I'm grateful to the Member for Blaenau Gwent for tabling this timely and important debate, as it comes in a week when Russia has celebrated victory day on 9 May, the day that the united Union of Soviet Socialist Republics, or USSR, achieved victory over Nazi Germany and the end of the second world war with fellow allied countries. This display of military might through parades acts as a muscle flex towards the North Atlantic Treaty Organization, and as a chest-beating exercise to reassure its own citizens that mother Russia is still able to act unchecked.

In Soviet times, victory day was used to mark both the defeat of fascism and the perceived strength and virtues of communism. Thankfully, before the end of the twentieth century, communism was found out as the dangerous ideology that many now see it as, an ideology that left millions of Soviets living under draconian rules, with their liberty lost and millions more dead, having been sent to gulags.

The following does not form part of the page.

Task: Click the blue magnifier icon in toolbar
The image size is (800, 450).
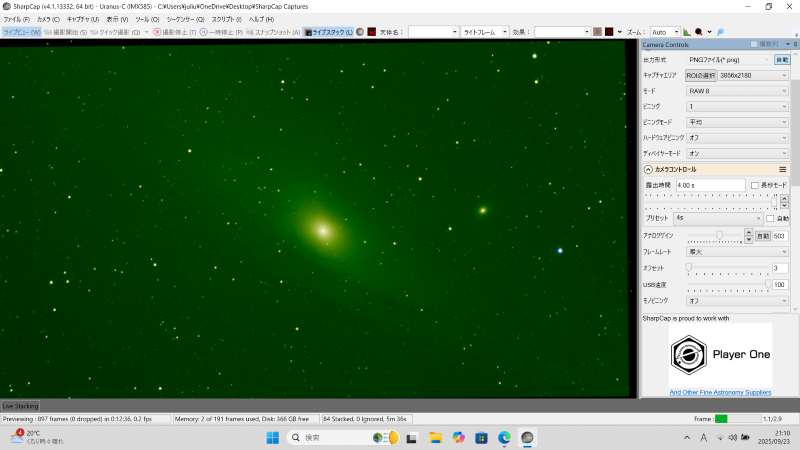Action: coord(720,32)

Some of us in this Chamber are young enough not to have lived through eastern and western blocs of Europe—indeed, I was born some 12 days before the dissolution of the Soviet Union—but when, in the words of Churchill, 

'From Stettin in the Baltic to Trieste in the Adriatic, an iron curtain has descended across the continent', we must remember this time.

However, the current events that are taking place in Ukraine, events that the west have long been warned about, are certainly making us realise the danger that a rogue state with an unpredictable leader pose to the peace that many of us have taken for granted for a generation, which the Member for Blaenau Gwent has referenced. Ninety years ago, the Holodomor showed the devastating impact that a power-hungry leader, desperate to cling on to power, can wield if his power goes unchecked. The Member for Blaenau Gwent has already spoken about the devastating impact that this famine had on the people living in Soviet Ukraine in the 1930s. 

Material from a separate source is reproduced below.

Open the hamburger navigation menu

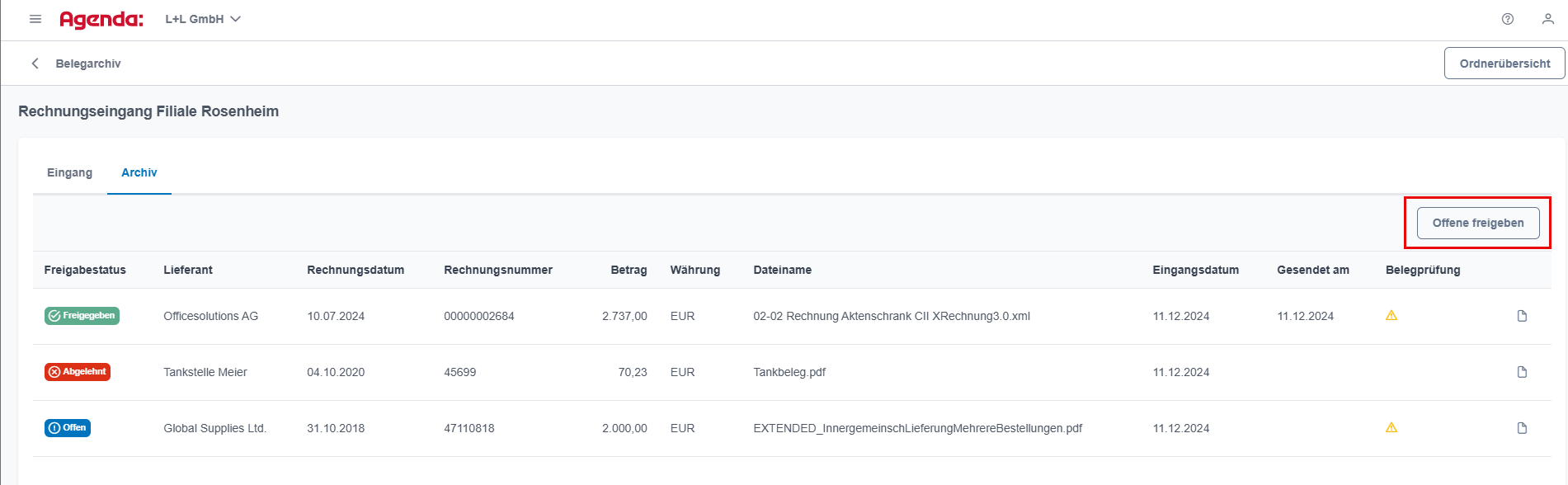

If we fail to present a united front against Putin's current illegal war in the region, many in Ukraine and further afield will be at risk again. Of course, this Senedd has shown its clear commitment to stand with Ukraine. The UK Government has been one of the leading western nations in arming and supporting the Ukrainian military, and this Senedd rightly urged the UK Government to go further in supporting Ukrainian refugees. To see a British Prime Minister walk the streets of Kyiv alongside President Zelenskyy, and be the first western leader to address the Ukrainian Parliament, shows that the support our nation has provided Ukraine and its sovereign people has been gratefully received.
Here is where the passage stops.